I am thinking about buying some blue-chip US shares. My rationale being that the Australian dollar is currently buying a lot of US dollars, so this is a way to directly invest in some large US companies while minimizing cost. (The AUD is currently about $1.10 USD, usually it hovers around 80c-90c.) Assuming that the USD bounces back one day, I hope to make a bit of a bonus on the exchange rates. I am considering it as a medium term investment (5+ years).

I know this is doable, but I do not know the tax implications. If I buy US shares, am I subject to US tax on any dividends paid? When I eventually sell those shares, am I subject to US tax at that point in time?

Long and short: what do I need to know? Has anyone here had personal experience in this?


2 Answers 2


Under the assumption that taxation of foreign investments for an Australian is similar as for a Canadian, I urge you to read the International Tax Essentials for individuals at the Australian Taxation Office website. I see that the US and Australia have a tax treaty which I understand would allow you to not worry about any US tax guidelines and handle all taxes on your foreign investments through your return with the ATO. What you should read specifically at that link is the Investing overseas section under Basic topics. There are numerous articles in that section that should answer your questions.

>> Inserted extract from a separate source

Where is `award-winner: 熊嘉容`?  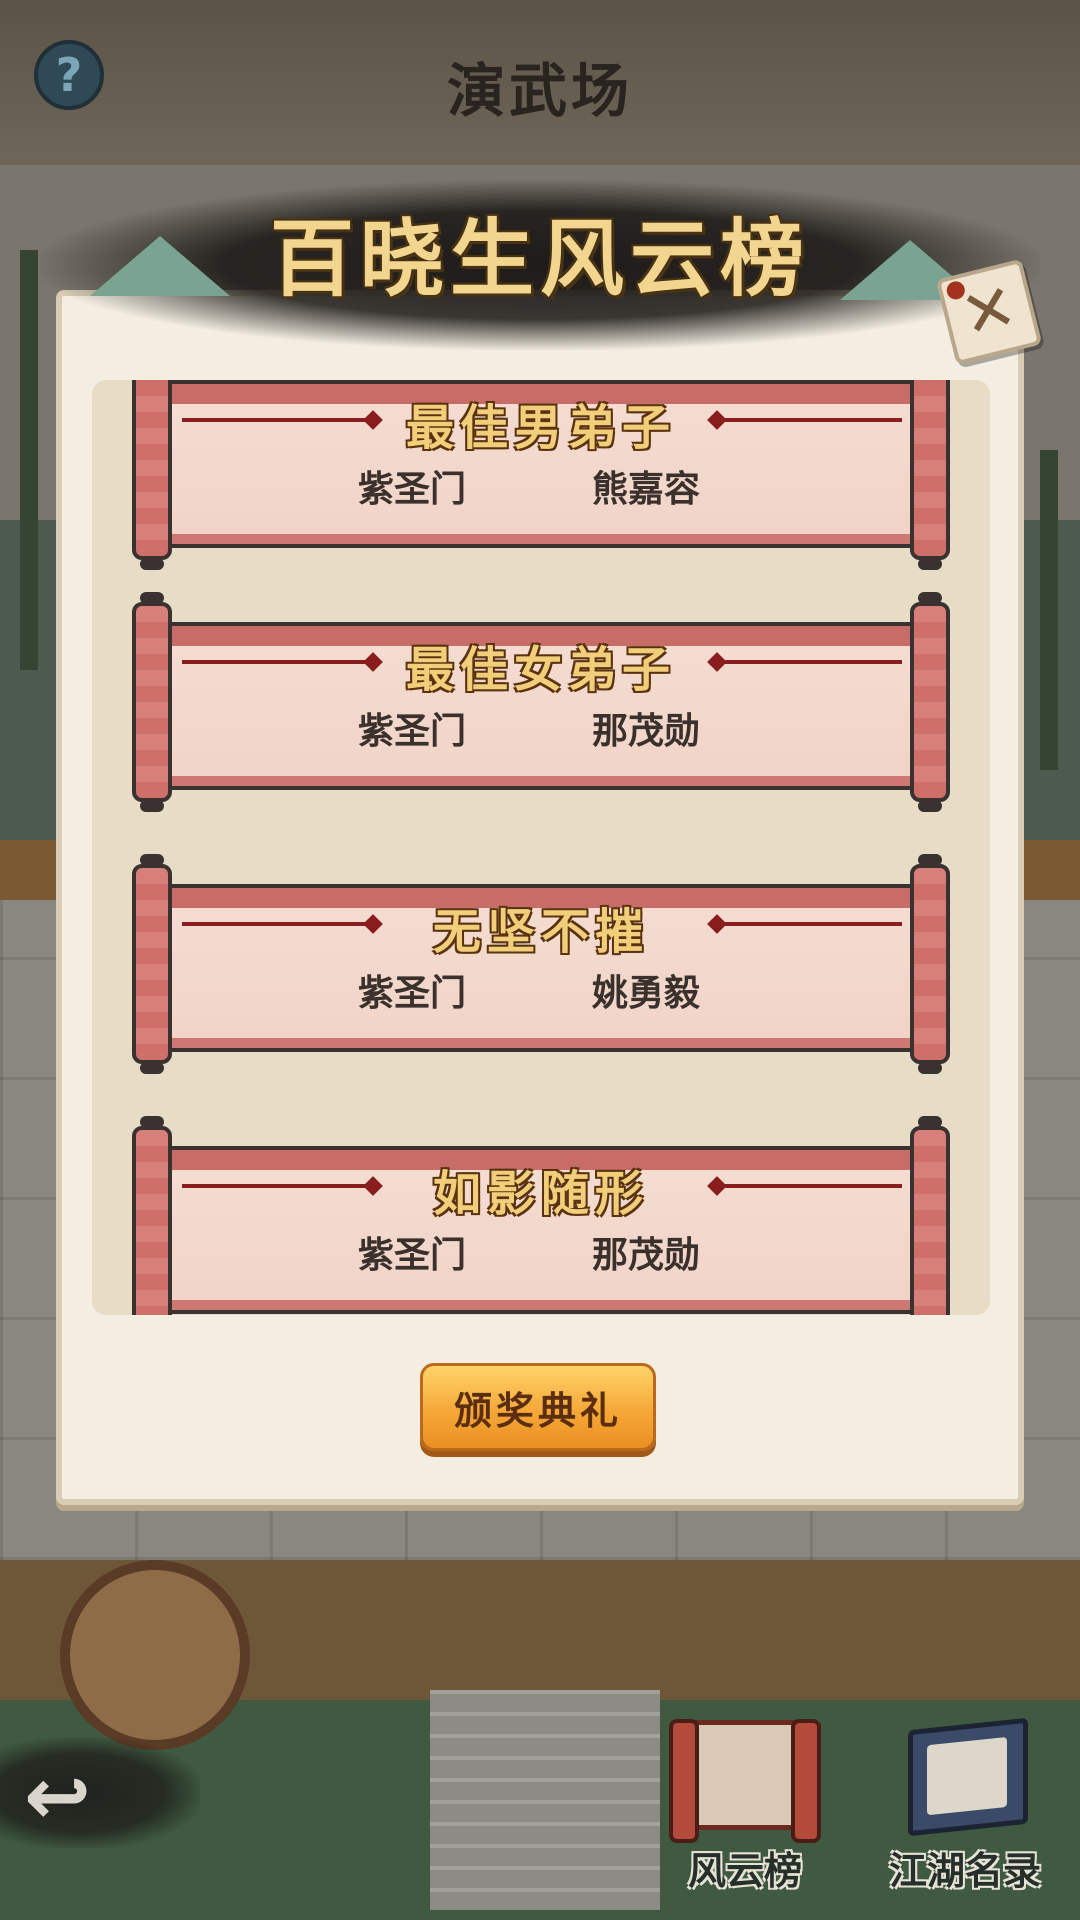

To give you an idea, in Canada, basically any US dividend income would incur a 15% withholding tax, which you can claim as a tax credit when filing your return. Capital gains and interest are not subject to withholding, and the proceeds and cost basis for calculating gains must be converted from USD to CAD on the day of each trade (more or less).

If you are in Australia while investing in US instruments, you are not a non-resident alien of the United States. You're just a foreign investor.

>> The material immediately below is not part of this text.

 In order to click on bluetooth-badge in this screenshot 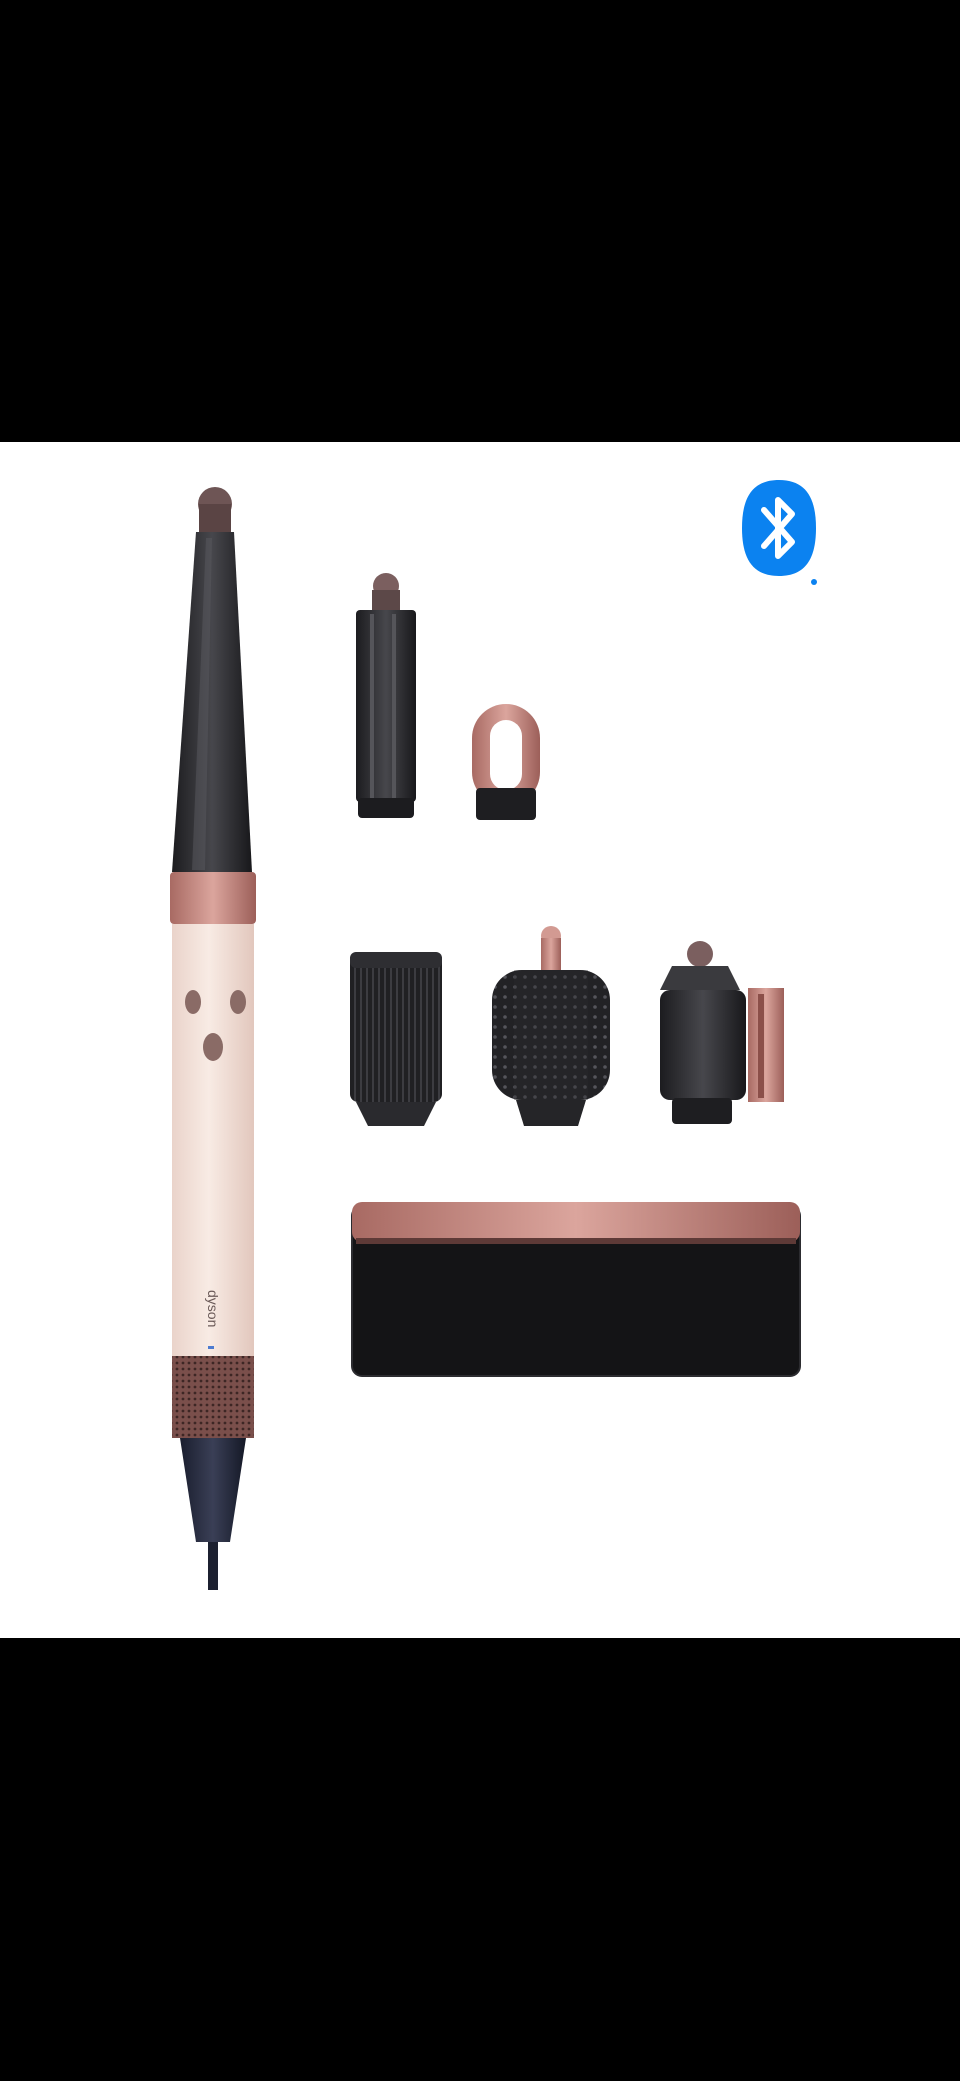, I will do `click(779, 532)`.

You could refer to the US Tax Guide for Aliens.

To answer your question (for stocks)

  1. A non-alien resident won't be taxed for capital gains.
  2. A non-alien resident is subjected to 30% dividend withholding.
  3. The above rules assume that there's no tax-treaty among your country with US.

There're exceptions for mutual fund in particular.

** Please refers to one of my unanswered question: Dividends and tax withholding for ETF vs Mutual Fund for U.S. Non-Resident Alien?